Extracted data rows
--- START ---

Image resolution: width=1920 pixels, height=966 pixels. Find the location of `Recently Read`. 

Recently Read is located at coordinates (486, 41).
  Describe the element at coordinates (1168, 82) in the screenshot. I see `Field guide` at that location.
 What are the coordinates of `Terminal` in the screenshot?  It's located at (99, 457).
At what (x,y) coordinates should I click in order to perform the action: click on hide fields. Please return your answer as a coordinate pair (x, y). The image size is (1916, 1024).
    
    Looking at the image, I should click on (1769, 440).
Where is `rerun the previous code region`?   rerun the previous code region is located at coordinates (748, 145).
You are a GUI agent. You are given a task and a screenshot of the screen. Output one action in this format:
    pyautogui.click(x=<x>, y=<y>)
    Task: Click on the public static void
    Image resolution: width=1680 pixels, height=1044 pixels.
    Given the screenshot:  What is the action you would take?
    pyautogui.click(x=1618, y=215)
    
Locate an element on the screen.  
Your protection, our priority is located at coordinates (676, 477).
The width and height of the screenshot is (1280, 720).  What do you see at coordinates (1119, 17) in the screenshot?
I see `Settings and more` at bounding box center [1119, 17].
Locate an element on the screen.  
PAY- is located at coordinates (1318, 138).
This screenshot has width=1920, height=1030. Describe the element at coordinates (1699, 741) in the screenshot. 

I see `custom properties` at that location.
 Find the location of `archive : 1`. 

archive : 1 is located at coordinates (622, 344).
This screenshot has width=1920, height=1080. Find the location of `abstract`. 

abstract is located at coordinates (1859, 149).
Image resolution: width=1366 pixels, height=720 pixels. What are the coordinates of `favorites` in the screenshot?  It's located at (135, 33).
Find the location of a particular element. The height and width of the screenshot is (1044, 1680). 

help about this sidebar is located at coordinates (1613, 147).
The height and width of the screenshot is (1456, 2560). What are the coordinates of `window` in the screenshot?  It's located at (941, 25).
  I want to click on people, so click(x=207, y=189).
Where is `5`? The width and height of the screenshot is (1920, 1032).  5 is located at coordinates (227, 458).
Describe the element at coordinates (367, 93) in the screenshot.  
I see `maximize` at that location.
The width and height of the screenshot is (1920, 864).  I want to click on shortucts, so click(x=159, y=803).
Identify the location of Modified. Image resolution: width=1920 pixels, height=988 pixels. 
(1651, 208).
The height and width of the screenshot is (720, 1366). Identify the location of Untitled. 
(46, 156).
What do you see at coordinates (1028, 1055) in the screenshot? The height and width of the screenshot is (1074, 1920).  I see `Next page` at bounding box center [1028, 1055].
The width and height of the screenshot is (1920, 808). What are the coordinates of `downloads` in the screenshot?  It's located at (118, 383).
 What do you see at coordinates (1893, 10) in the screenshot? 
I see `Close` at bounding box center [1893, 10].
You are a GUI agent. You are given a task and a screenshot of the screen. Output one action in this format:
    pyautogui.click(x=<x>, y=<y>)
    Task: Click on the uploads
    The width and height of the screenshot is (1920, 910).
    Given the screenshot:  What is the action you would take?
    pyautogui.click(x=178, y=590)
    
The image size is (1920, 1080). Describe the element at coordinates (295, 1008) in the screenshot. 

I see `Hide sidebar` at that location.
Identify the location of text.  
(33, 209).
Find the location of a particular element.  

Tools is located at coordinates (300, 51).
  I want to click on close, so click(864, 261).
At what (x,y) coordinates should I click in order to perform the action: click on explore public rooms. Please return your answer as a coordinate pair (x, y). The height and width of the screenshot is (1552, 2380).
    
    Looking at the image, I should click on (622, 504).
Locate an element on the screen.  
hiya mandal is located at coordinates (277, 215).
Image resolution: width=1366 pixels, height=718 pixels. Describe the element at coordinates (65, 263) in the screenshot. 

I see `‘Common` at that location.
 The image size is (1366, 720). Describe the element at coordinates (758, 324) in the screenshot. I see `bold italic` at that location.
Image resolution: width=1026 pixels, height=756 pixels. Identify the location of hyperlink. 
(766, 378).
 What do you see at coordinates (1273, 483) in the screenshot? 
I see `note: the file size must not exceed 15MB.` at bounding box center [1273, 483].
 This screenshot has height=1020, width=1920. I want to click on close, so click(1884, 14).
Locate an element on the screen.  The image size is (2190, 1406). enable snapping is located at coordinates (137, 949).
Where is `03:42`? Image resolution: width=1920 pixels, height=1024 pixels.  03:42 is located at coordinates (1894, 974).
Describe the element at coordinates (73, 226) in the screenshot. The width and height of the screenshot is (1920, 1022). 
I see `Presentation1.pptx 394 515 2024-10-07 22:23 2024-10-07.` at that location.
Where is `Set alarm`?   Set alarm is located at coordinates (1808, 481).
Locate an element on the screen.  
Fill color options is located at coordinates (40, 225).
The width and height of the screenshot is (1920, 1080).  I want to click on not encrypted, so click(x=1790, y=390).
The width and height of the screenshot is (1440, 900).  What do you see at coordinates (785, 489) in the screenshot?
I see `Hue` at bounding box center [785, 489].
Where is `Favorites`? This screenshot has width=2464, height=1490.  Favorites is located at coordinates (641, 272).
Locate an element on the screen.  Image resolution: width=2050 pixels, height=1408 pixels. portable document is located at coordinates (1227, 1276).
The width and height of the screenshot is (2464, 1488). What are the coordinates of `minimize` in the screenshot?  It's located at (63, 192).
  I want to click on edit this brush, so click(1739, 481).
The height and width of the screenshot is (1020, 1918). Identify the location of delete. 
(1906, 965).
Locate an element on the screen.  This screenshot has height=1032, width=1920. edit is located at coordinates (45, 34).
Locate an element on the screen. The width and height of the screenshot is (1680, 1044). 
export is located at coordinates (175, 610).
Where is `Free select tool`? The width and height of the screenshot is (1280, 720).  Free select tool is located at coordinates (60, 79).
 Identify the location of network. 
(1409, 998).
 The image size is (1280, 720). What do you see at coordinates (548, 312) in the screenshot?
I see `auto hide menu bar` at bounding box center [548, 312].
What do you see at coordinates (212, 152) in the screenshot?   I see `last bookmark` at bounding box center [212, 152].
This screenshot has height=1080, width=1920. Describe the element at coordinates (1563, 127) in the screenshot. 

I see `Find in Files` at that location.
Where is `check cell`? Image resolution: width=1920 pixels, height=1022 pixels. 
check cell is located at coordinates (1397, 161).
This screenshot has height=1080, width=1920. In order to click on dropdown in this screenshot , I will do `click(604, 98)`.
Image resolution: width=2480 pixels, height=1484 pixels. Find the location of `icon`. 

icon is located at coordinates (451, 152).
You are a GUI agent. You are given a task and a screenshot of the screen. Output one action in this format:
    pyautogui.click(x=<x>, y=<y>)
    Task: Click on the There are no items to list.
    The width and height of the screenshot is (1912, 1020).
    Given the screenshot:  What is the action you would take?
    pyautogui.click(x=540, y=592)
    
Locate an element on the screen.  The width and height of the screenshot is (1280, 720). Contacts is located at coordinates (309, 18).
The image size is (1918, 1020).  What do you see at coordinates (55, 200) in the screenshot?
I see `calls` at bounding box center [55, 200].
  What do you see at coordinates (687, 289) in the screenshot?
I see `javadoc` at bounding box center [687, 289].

--- END ---

Given instruction: Please write out the stretch of rows from the very start through the line containing "Image resolution: width=1366 pixels, height=720", including that line. Keep every character unchanged.

Solution:
Image resolution: width=1920 pixels, height=966 pixels. Find the location of `Recently Read`. 

Recently Read is located at coordinates (486, 41).
  Describe the element at coordinates (1168, 82) in the screenshot. I see `Field guide` at that location.
 What are the coordinates of `Terminal` in the screenshot?  It's located at (99, 457).
At what (x,y) coordinates should I click in order to perform the action: click on hide fields. Please return your answer as a coordinate pair (x, y). The image size is (1916, 1024).
    
    Looking at the image, I should click on (1769, 440).
Where is `rerun the previous code region`?   rerun the previous code region is located at coordinates (748, 145).
You are a GUI agent. You are given a task and a screenshot of the screen. Output one action in this format:
    pyautogui.click(x=<x>, y=<y>)
    Task: Click on the public static void
    Image resolution: width=1680 pixels, height=1044 pixels.
    Given the screenshot:  What is the action you would take?
    pyautogui.click(x=1618, y=215)
    
Locate an element on the screen.  
Your protection, our priority is located at coordinates (676, 477).
The width and height of the screenshot is (1280, 720).  What do you see at coordinates (1119, 17) in the screenshot?
I see `Settings and more` at bounding box center [1119, 17].
Locate an element on the screen.  
PAY- is located at coordinates (1318, 138).
This screenshot has width=1920, height=1030. Describe the element at coordinates (1699, 741) in the screenshot. 

I see `custom properties` at that location.
 Find the location of `archive : 1`. 

archive : 1 is located at coordinates (622, 344).
This screenshot has width=1920, height=1080. Find the location of `abstract`. 

abstract is located at coordinates (1859, 149).
Image resolution: width=1366 pixels, height=720 pixels. What are the coordinates of `favorites` in the screenshot?  It's located at (135, 33).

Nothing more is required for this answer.